__Job__. Please duplicate the records between the line holding "This screenshot has width=999, height=496." and the line holding "Action: [1413, 189]", inclusive, with every line kept the same.

__Task data__.
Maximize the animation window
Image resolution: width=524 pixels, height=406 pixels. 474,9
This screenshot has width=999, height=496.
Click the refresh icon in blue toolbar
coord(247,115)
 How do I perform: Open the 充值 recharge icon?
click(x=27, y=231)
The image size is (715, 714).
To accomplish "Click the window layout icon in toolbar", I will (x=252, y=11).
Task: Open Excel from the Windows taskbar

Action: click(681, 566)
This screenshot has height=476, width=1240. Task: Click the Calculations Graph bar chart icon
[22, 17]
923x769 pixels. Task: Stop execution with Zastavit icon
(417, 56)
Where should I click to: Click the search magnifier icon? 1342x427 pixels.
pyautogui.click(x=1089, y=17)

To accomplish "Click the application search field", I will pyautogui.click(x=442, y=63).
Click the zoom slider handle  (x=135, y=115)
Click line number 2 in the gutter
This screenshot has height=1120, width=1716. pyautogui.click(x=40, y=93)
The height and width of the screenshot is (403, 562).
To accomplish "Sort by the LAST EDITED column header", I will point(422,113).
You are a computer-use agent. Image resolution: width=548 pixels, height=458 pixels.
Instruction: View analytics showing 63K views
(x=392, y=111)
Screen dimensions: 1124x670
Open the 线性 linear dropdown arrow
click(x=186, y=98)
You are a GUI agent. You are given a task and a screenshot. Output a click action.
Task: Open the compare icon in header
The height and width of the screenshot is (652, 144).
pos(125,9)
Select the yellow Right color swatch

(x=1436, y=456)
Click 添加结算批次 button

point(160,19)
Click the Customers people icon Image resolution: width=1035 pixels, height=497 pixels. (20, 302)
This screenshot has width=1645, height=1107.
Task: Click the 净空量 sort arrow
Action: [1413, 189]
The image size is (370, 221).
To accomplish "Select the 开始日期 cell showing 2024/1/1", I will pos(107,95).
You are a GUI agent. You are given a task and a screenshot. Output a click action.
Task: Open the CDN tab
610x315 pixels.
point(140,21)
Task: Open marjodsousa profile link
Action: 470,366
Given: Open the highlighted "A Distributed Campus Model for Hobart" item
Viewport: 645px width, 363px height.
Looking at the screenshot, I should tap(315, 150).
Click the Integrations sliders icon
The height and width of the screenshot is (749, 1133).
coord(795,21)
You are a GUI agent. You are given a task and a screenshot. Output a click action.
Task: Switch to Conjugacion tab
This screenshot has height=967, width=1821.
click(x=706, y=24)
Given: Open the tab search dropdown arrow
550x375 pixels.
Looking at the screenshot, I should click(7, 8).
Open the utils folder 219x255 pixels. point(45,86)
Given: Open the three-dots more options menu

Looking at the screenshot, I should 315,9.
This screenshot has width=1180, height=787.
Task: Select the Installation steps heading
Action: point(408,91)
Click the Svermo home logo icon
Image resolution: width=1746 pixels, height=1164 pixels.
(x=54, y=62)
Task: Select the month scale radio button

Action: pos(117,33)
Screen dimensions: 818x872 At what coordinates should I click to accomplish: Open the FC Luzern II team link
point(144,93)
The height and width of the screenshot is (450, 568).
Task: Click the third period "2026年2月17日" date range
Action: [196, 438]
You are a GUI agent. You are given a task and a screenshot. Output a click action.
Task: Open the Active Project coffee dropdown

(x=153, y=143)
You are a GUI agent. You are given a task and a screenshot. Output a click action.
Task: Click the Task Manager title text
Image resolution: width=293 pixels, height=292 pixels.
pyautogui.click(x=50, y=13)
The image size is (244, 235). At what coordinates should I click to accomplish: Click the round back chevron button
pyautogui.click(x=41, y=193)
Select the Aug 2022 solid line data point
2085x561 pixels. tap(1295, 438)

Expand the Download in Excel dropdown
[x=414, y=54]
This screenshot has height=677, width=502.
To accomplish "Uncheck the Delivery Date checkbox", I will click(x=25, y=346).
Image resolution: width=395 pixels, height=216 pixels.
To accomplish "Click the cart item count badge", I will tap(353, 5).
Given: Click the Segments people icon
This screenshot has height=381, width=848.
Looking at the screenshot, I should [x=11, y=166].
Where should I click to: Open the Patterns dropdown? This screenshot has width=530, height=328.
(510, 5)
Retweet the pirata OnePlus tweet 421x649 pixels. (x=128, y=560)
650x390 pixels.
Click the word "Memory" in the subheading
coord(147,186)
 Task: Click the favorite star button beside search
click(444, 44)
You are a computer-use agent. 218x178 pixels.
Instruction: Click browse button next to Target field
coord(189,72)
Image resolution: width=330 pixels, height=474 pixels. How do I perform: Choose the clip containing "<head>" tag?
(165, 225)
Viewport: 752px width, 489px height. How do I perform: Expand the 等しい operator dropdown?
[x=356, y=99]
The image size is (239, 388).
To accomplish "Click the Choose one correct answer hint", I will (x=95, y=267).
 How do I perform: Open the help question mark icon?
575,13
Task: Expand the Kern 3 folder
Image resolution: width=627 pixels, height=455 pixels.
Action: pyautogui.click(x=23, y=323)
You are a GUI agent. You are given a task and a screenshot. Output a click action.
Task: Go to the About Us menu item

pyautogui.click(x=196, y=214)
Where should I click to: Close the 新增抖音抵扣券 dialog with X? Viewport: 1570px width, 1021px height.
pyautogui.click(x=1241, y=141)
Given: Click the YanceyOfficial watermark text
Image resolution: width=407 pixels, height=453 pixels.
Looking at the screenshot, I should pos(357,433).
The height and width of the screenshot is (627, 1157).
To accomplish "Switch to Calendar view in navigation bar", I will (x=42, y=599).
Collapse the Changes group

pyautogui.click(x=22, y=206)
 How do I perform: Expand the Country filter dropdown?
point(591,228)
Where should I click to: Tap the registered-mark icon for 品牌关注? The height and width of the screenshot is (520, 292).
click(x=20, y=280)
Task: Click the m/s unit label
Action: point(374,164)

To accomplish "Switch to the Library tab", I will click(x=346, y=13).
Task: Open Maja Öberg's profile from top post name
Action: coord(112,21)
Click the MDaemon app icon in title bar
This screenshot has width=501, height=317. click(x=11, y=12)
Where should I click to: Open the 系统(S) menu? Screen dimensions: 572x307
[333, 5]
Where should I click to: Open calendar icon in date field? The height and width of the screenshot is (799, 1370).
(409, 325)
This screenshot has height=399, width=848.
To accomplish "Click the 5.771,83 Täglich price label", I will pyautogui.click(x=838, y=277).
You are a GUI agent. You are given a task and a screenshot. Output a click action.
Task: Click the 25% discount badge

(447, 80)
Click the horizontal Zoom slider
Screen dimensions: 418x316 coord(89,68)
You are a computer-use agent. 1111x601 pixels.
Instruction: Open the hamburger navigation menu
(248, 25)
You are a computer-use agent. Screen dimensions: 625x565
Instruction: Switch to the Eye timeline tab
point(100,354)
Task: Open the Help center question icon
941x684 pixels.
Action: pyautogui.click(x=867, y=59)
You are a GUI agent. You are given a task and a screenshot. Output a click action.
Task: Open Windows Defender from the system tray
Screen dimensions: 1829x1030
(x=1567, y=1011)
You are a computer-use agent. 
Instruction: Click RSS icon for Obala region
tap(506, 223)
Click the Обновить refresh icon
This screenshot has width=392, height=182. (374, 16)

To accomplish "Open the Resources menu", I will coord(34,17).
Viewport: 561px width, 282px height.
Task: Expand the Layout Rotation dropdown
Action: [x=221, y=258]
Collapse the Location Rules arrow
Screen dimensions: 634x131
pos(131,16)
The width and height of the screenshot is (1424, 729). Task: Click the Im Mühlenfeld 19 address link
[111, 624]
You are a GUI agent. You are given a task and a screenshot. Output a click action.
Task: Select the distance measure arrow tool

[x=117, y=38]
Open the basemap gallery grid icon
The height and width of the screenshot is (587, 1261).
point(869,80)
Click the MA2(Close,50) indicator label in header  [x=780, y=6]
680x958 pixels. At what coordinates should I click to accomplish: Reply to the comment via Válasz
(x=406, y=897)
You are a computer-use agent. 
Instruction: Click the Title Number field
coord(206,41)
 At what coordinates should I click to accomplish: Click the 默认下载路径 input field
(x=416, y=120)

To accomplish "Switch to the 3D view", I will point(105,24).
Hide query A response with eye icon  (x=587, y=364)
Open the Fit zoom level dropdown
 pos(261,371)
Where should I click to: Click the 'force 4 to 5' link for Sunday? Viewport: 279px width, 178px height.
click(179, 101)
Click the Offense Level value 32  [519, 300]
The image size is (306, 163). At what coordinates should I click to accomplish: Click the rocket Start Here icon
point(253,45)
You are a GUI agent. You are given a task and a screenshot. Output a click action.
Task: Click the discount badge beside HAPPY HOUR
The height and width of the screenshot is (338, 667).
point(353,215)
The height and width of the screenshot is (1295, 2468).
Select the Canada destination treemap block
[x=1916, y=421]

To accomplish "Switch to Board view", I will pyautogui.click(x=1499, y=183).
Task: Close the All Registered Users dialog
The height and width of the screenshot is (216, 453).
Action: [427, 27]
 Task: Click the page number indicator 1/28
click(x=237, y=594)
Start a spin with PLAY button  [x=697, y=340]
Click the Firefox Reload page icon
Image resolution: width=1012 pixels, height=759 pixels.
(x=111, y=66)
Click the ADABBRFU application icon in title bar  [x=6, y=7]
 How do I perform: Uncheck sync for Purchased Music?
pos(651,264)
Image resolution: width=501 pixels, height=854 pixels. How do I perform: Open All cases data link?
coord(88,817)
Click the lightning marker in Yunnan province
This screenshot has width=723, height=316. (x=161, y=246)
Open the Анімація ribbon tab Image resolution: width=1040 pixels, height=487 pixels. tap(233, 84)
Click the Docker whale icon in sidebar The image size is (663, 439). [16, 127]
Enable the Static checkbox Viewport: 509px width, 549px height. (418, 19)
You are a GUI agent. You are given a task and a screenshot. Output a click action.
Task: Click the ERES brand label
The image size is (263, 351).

__Worked solution__.
This screenshot has width=999, height=496.
Click the refresh icon in blue toolbar
coord(247,115)
 How do I perform: Open the 充值 recharge icon?
click(x=27, y=231)
The image size is (715, 714).
To accomplish "Click the window layout icon in toolbar", I will (x=252, y=11).
Task: Open Excel from the Windows taskbar

Action: click(681, 566)
This screenshot has height=476, width=1240. Task: Click the Calculations Graph bar chart icon
[22, 17]
923x769 pixels. Task: Stop execution with Zastavit icon
(417, 56)
Where should I click to: Click the search magnifier icon? 1342x427 pixels.
pyautogui.click(x=1089, y=17)

To accomplish "Click the application search field", I will pyautogui.click(x=442, y=63).
Click the zoom slider handle  (x=135, y=115)
Click line number 2 in the gutter
This screenshot has height=1120, width=1716. pyautogui.click(x=40, y=93)
The height and width of the screenshot is (403, 562).
To accomplish "Sort by the LAST EDITED column header", I will point(422,113).
You are a computer-use agent. Image resolution: width=548 pixels, height=458 pixels.
Instruction: View analytics showing 63K views
(x=392, y=111)
Screen dimensions: 1124x670
Open the 线性 linear dropdown arrow
click(x=186, y=98)
You are a GUI agent. You are given a task and a screenshot. Output a click action.
Task: Open the compare icon in header
The height and width of the screenshot is (652, 144).
pos(125,9)
Select the yellow Right color swatch

(x=1436, y=456)
Click 添加结算批次 button

point(160,19)
Click the Customers people icon Image resolution: width=1035 pixels, height=497 pixels. (20, 302)
This screenshot has width=1645, height=1107.
Task: Click the 净空量 sort arrow
Action: [1413, 189]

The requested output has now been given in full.